Riavvolta la bandiera di guerra, San Damiano dice addio al 50° Stormo
Redazione Online
|9 anni fa

E’ ufficialmente chiusa la base aerea di San Damiano. Tecnicamente “ha esaurito la sua missione” e il 50° Stormo è soppresso. La bandiera di guerra è stata riavvolta e, salutata con tutti gli onori, è stata riconsegnata dal comandante uscente – il colonnello Vincenzo Ruggiero – al corpo dell’Aeronautica Militare che la conserverà al sacrario delle bandiere di guerra al Vittoriano a Roma. Gli aerei Tornado saranno trasferiti alla base di Ghedi, in provincia di Brescia.

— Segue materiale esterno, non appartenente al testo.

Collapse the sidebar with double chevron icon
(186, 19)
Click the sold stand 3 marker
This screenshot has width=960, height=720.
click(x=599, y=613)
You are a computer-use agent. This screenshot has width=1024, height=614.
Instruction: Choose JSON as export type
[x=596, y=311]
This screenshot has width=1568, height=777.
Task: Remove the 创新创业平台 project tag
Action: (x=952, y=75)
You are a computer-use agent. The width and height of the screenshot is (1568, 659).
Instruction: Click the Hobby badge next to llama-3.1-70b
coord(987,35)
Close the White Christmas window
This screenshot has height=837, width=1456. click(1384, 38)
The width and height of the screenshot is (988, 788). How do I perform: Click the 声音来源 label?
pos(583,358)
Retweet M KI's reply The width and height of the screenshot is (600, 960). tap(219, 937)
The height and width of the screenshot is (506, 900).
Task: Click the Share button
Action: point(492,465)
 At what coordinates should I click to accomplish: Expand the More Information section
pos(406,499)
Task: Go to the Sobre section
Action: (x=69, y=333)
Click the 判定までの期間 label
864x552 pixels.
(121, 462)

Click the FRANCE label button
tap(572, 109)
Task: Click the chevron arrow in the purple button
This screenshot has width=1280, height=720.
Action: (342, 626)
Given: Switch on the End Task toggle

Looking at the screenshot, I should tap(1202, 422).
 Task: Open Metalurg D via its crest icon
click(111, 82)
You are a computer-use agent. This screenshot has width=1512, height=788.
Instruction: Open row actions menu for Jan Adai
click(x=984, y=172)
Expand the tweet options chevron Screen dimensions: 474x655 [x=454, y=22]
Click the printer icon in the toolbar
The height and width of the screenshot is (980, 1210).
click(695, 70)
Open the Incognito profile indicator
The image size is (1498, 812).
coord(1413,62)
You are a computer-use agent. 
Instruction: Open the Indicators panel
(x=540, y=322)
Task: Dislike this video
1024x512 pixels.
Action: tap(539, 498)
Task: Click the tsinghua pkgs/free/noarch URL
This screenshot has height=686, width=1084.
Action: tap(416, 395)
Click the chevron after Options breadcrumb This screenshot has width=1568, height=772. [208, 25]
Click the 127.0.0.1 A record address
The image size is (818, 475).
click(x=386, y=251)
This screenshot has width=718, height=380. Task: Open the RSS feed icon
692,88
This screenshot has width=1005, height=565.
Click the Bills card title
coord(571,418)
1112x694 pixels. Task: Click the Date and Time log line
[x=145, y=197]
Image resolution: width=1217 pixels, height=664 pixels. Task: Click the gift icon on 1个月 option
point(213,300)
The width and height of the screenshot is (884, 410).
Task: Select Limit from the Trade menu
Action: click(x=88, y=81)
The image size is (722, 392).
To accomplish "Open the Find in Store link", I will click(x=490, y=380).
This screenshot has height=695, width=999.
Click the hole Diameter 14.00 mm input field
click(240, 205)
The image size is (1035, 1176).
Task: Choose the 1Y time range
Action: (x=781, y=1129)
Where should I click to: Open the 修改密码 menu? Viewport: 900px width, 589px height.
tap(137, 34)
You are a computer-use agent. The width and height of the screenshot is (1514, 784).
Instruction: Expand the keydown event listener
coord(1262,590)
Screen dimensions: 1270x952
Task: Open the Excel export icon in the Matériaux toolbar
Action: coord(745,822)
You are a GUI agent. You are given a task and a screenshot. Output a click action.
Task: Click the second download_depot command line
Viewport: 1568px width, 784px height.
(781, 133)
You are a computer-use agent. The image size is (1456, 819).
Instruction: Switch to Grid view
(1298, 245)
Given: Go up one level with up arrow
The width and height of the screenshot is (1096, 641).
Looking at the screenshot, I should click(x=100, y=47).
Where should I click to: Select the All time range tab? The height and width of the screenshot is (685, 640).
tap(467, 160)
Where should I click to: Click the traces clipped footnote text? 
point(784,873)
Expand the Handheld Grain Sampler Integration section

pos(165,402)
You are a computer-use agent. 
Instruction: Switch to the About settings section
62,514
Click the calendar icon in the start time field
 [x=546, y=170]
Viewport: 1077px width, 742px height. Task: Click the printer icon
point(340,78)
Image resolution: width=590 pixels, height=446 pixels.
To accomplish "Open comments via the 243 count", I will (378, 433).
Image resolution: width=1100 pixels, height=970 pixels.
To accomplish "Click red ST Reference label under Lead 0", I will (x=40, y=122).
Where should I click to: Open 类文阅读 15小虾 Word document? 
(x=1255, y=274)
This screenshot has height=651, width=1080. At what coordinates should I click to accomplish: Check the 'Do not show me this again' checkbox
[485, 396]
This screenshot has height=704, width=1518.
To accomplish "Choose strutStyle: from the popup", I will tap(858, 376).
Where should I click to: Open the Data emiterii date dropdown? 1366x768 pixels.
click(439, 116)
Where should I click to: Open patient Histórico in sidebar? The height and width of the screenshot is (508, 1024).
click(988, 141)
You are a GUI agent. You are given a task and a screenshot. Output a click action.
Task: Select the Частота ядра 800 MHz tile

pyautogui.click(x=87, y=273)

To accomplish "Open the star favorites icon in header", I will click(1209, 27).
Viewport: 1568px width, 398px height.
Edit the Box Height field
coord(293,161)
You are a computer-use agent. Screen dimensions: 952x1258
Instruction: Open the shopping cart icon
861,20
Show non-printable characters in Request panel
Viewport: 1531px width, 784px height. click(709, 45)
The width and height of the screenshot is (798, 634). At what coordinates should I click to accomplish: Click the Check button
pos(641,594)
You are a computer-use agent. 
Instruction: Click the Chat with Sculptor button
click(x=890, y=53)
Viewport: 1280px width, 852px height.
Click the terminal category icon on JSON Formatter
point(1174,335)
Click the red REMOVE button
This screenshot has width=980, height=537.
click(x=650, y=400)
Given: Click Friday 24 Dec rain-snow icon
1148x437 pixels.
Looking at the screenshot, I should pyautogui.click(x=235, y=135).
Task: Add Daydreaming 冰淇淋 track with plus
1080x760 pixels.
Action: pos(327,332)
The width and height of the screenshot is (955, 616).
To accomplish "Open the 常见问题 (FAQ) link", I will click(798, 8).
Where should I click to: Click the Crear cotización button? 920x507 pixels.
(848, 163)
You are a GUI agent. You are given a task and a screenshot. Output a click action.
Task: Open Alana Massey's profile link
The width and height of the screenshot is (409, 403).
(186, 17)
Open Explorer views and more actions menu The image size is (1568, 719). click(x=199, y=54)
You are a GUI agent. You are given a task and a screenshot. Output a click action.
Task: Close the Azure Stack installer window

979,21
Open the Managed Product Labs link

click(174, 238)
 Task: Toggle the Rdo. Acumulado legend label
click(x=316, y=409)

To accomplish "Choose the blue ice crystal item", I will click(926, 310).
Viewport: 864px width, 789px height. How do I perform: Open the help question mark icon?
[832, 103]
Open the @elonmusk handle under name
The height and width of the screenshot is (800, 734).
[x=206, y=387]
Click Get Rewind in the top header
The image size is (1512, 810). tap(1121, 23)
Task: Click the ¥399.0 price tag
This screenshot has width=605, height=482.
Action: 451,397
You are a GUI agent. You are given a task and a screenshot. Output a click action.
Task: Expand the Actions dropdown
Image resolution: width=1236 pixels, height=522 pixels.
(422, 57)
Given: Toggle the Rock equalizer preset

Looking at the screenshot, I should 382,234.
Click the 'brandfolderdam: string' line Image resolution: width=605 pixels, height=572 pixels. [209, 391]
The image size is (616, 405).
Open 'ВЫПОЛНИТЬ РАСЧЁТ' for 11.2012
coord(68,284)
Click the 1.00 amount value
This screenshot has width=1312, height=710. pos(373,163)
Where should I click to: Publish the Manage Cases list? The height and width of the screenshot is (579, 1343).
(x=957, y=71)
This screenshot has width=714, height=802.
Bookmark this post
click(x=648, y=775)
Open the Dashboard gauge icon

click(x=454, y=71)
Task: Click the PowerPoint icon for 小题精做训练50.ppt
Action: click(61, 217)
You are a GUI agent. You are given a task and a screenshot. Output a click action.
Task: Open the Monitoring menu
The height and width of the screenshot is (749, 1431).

Alla presenza delle massime autorità militari e civili, quella di questa mattina è stata una cerimonia nella quale si respirava la malinconia di uomini e donne della base.
“Siamo militari e abbiamo un forte senso del dovere – ha esortato il comandante di stato maggiore dell’aeronautica generale Enzo Vecciarelli – e anche se le risorse sono in diminuzione, la base chiude e gli aerei se ne vanno – rimaniamo al servizio del paese e del territorio. La vostra professionalità non andrà perduta – ha concluso – ma solo trasferita”.
Contemporaneamente alla chiusura del 50° Stormo nasce il Comando Aeroporto Piacenza, affidato al colonnello Umberto Cappuccio. Si apre così una nuova fase.
Nell’aeroporto, utilizzato ora a supporto delle strutture operative dell’aeronautica militare, rimarranno a lavorare circa 350 persone.